The outside speakers at the driving range came to life with the sound of country music. I've heard it said that the rhythm of the music can help the tempo of the golf swing. Normally I don't pay too much attention to what's playing on the speakers at the driving range, but this day was different. I actually started to listen to some of the lyrics. 

So there I was, the jumbo bucket of range balls and country music with my undivided attention as I listened and worked my way through my golf bag one club after another. I believe it was somewhere around my five iron that I had the epiphany -- I don't want my life to be a sad song. As I listened to our crooner’s tale of woe of this poor man’s life, I started to become aware of all the things he had lost. I began to wonder how he could persevere in the face of such adversity. His dog’s tragic loss of his eye. The pain he must've felt after coming back home from a long day’s work at the factory to tell his wife the bad news that the plant would be shut down and he was going to be out of a job. Only to find a note on the table saying that she was leaving with his best friend. Imagine -- wife leaves you, no job, no way to pay for that fake eye for Sparky, the brunt of jokes and ridicule by the other dogs in the neighborhood… Well, at least he still had his truck or would have if not for the repo man who he never saw coming. If he did, he might have a chance to convince him for some leniency. Just a few more days to come up with the payment, but unfortunately according to the song Sparky was also dyslexic. He was barking at the back door instead of the front alerting him in the wrong direction as the bank made off with this truck. Now it would be just him and Sparky the one-eyed dyslexic dog or would've been, but sparky hearing the meow of the neighborhood cat at the back door, ran out the front to give chase. He would have seen that car coming if he lost his right eye instead of his left. 

Okay, I might be exaggerating and might have made up some of the lyrics of the song. Actually, I made up all of them.

My point in all this is that too many times in life we take inventory of our misfortunes, holding onto them, reliving them in our minds and experiencing the pain over again. I heard a poker player say once, I can't tell you too many stories about the poker hands I have won, but I can tell you about every bad beat I ever had. Parkinson's has dealt me a bad beat in life. It would be easy to write a sad song about it, but I choose to look at the gas gauge in my truck of life as half full. I look at what I have, not what I've lost.
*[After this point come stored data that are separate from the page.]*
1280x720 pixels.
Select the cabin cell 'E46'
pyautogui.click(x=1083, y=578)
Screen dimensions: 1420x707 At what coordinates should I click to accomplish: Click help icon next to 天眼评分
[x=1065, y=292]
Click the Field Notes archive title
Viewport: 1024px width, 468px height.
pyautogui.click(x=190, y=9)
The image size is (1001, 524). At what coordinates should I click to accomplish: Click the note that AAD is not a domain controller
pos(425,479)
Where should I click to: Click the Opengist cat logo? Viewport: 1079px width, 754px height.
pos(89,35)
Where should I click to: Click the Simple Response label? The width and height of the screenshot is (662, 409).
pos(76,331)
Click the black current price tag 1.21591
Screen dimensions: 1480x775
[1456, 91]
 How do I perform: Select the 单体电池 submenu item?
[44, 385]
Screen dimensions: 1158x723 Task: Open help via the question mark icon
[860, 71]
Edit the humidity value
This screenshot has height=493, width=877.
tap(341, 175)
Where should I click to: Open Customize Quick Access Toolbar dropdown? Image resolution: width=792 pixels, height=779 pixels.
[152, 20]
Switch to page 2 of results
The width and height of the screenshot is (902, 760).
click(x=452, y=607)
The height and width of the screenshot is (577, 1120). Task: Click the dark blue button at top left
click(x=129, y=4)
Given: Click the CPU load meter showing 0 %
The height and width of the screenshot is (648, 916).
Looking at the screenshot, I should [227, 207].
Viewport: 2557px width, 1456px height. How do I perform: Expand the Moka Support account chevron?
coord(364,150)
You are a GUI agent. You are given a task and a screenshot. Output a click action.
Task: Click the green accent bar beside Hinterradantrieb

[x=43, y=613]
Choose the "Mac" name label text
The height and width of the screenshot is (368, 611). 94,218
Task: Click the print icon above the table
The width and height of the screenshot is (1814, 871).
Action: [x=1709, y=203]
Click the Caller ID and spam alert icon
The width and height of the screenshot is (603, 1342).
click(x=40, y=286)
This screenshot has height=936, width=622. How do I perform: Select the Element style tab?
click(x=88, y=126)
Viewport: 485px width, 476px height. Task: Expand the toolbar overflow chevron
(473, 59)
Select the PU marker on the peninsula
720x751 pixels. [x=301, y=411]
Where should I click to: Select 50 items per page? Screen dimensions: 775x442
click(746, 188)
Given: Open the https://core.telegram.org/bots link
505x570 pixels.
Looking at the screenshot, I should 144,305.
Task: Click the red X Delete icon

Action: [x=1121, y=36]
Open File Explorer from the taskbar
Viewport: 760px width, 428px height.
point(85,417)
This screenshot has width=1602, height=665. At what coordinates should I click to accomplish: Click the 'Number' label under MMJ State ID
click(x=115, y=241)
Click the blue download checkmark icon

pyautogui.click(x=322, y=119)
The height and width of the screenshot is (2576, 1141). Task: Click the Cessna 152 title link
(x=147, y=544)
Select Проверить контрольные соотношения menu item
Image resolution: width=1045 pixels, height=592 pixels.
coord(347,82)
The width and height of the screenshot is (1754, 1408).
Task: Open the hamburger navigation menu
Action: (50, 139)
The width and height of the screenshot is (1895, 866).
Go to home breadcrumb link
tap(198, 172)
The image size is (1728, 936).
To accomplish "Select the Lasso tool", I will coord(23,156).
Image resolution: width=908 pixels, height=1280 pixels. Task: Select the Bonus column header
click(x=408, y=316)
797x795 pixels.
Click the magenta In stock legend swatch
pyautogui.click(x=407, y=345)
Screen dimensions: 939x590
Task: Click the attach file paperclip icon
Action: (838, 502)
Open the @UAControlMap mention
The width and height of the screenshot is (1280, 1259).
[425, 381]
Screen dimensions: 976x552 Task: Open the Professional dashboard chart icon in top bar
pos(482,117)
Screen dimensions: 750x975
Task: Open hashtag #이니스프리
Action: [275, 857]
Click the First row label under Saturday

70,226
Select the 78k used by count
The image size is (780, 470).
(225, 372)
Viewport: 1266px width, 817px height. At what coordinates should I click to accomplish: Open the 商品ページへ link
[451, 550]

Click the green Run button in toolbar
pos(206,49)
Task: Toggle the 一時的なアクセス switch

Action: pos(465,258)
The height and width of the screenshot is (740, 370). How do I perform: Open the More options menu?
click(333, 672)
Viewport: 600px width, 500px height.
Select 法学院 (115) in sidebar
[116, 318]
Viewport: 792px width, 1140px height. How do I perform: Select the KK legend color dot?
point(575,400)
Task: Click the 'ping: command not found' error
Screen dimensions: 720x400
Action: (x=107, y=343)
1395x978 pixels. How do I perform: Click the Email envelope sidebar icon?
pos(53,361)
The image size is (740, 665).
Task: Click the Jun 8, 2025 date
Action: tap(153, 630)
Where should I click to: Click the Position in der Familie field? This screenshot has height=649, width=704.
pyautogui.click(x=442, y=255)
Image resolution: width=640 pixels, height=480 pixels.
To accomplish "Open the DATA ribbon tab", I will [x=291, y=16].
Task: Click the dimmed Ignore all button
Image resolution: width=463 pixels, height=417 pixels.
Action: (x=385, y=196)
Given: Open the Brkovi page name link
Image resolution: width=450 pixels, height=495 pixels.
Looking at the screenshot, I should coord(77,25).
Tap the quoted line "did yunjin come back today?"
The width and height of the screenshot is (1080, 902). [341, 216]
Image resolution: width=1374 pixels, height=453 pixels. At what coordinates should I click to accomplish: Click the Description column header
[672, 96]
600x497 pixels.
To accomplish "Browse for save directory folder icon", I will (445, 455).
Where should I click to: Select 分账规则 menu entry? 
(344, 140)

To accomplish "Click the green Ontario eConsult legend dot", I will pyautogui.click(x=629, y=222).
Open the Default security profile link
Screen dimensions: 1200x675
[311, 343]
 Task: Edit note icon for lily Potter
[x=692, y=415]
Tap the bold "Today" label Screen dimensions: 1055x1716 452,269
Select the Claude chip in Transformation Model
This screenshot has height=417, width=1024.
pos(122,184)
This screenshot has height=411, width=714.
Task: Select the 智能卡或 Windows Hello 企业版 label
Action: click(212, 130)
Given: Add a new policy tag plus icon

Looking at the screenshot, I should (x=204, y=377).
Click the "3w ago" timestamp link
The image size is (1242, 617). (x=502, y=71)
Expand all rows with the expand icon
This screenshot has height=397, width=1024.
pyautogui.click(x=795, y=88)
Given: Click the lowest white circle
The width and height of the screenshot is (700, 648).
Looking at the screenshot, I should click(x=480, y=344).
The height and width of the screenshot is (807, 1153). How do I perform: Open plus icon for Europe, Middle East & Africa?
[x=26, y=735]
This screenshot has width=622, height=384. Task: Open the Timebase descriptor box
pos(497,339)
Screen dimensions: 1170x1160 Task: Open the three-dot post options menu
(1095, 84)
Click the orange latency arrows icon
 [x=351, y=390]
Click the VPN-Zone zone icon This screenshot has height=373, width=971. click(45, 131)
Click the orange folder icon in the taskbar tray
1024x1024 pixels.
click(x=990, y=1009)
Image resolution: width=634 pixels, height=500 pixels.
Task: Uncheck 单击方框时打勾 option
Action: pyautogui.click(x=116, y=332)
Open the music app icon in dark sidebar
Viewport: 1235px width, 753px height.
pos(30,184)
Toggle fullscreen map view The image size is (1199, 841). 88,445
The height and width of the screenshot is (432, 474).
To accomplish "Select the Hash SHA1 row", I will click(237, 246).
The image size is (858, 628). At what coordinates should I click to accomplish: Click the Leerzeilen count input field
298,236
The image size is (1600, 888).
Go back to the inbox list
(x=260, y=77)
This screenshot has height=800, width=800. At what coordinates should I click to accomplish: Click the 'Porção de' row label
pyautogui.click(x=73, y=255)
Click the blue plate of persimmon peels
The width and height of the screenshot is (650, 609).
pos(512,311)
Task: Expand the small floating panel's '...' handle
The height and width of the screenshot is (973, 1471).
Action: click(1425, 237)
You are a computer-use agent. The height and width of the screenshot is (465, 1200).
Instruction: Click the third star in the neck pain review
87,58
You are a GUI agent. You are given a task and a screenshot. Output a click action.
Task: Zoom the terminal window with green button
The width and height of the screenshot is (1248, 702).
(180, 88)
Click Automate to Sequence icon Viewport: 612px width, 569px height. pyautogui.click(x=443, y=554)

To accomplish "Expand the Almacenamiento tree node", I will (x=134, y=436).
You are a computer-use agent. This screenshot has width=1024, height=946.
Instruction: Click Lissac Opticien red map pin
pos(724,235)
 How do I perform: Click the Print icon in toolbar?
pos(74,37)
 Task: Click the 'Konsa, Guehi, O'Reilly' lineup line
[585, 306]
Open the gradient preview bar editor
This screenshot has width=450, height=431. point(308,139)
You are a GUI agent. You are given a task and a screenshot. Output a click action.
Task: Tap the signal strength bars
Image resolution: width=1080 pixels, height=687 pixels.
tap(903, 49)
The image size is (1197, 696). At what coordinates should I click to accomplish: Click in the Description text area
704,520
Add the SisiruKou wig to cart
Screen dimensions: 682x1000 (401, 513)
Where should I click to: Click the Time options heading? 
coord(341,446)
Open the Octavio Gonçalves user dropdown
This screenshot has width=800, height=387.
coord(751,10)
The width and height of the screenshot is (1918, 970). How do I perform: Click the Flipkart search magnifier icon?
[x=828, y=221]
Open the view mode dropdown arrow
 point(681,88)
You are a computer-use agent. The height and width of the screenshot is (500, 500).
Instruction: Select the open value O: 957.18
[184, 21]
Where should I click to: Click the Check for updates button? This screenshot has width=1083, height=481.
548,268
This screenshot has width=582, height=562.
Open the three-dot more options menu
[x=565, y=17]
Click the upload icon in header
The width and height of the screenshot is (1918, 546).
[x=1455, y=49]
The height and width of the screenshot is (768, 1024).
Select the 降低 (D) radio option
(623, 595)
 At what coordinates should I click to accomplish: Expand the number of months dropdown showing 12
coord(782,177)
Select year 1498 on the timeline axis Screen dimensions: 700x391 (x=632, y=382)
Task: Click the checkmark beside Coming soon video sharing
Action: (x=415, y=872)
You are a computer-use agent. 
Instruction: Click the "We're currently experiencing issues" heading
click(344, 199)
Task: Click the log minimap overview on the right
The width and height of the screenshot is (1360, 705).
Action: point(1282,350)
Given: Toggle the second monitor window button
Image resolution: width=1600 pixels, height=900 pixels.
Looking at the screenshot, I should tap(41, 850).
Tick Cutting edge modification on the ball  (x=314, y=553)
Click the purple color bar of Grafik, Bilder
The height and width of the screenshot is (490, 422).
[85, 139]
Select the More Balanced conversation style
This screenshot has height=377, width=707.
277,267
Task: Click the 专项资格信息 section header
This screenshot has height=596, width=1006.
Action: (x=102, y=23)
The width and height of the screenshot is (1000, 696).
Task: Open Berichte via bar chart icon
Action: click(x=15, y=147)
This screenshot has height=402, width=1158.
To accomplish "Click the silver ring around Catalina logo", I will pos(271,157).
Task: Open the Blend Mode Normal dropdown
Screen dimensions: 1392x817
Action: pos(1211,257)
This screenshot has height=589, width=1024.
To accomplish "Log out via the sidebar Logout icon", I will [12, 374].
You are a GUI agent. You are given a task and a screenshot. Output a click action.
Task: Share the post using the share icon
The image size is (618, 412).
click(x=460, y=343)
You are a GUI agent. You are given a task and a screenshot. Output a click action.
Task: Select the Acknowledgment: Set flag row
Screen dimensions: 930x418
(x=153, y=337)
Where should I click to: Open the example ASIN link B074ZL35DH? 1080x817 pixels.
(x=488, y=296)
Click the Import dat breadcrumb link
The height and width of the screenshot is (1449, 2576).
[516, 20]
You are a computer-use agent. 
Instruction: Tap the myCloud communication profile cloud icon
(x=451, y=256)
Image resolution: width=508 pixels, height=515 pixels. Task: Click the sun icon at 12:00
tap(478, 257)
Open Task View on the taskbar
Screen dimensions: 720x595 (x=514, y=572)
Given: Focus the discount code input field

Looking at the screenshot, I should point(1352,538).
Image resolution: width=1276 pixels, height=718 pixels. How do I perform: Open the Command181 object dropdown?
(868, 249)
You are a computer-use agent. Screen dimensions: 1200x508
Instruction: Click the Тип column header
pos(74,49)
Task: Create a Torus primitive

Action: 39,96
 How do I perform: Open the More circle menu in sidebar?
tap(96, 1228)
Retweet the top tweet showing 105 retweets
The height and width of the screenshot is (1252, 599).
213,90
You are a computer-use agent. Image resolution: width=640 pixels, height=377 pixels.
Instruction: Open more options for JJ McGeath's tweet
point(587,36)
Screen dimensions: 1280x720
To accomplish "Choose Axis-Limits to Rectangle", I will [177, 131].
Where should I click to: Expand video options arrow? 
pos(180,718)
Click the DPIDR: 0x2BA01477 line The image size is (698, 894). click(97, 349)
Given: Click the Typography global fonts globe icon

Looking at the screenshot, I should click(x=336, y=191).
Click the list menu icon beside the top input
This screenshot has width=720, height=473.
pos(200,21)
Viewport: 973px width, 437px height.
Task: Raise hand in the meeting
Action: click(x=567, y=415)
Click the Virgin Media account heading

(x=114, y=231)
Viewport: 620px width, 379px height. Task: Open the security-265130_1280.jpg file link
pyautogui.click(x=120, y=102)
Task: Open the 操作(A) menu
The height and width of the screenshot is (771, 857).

Oh… It seems our friend in the song on the way home stopped off at the local convenience store, took his last dollar and bought a Powerball ticket, and won the lottery. Sparky had the good fortune of a mobile vet who happened to be a former beauty queen that had answered the tie-breaking question, if you win this competition, what will you do with the money. Her answer, I will become a traveling veterinarian searching the roads for stray and injured animals. She nursed him back to health. Sparky's life was saved and he was reunited with his now wealthy owner and as for veterinarian beauty queen, you guessed it. She married the downtrodden hero of the song and they lived happily ever after. There that’s much better.